For the test case, we need to create a class a name equal to the filename. Furthermore, that class has to extend the PHPUnit_Framework_TestCase.
class my-new-pluginTest extends PHPUnit_Framework_TestCase{
public function testTrueIsTrue() {
$this->assertTrue(true);
}
}
Within the test case, we only have one statement:
$this->assertTrue(true);
which is semantically equal to:
if (true == true) return test passed
else return test failed
Similarly, there’s an assertFalse() function. PHPUnit provides a whole bunch of different assert functions. assertArrayHasKey(), assertEquals(), assertFalse(), assertSame() and assertTrue() are the most common ones.
For further information I recommend the tutorial of Juan Treminio or the official documentation.
But before we leave this chapter, I would like to address the concept of Mocking. Modelling the expected behaviour is easy if the code you want to test is transparent, meaning that it is comprehensible, not too extensive, independent from inaccessible 3rd party code, …

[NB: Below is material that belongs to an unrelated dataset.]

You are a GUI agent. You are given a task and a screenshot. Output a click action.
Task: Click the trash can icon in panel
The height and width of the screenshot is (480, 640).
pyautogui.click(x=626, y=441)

Imagine, within your code you utilize a 3rd party web API. Testing your code, everything could happen. Your request could be invalid or the servers providing the API could be temporarily inaccessible. What if the interface changes? All those cases makes test fail, although it’s actually not your code that’s wrong.
Mocking (Mock: Ger. “Attrappe”) is a technique, used in software testing to get rid of the problems stated above. You basically replace those complicated, opaque parts of the code with simple fake code, modelling the expected behaviour. For further information, I recommend the tutorial of Juan Treminio or the documentation of the PHPUnit mocking framework.
There are various mocking Frameworks that ease the use of mocks a lot. PHPunit comes up with one as well as Wordpress does. The mocking Framework of Wordpress is called WP_Mock and it is utilized to mock Wordpress behaviour. A good starting point here is provided by the Github site of the WP_Mock project.
The composer.json defines dependencies on phpunit for the actual unit tests, wp_mock for mocking WordPress functionality and mockery to mock classes (e.g. from other plugins).
There is also a dependency on guzzle to send HTTP requests.
Every test class should then extend TestCase from WP_Mock\Tools\TestCase so that the testing framework is properly set up.
Note that unit tests as of now only work for plugins that do not have any dependencies on the WordPress core or other plugins since these are only partially or not at all loaded.
At test case could then look like this:
<?php
use WP_Mock\Tools\TestCase;
class DummyTest extends TestCase {
public function testTrueIsTrue() {
$this->assertTrue(true);
}
}
To run the tests, run phpunit in your WordPress directory.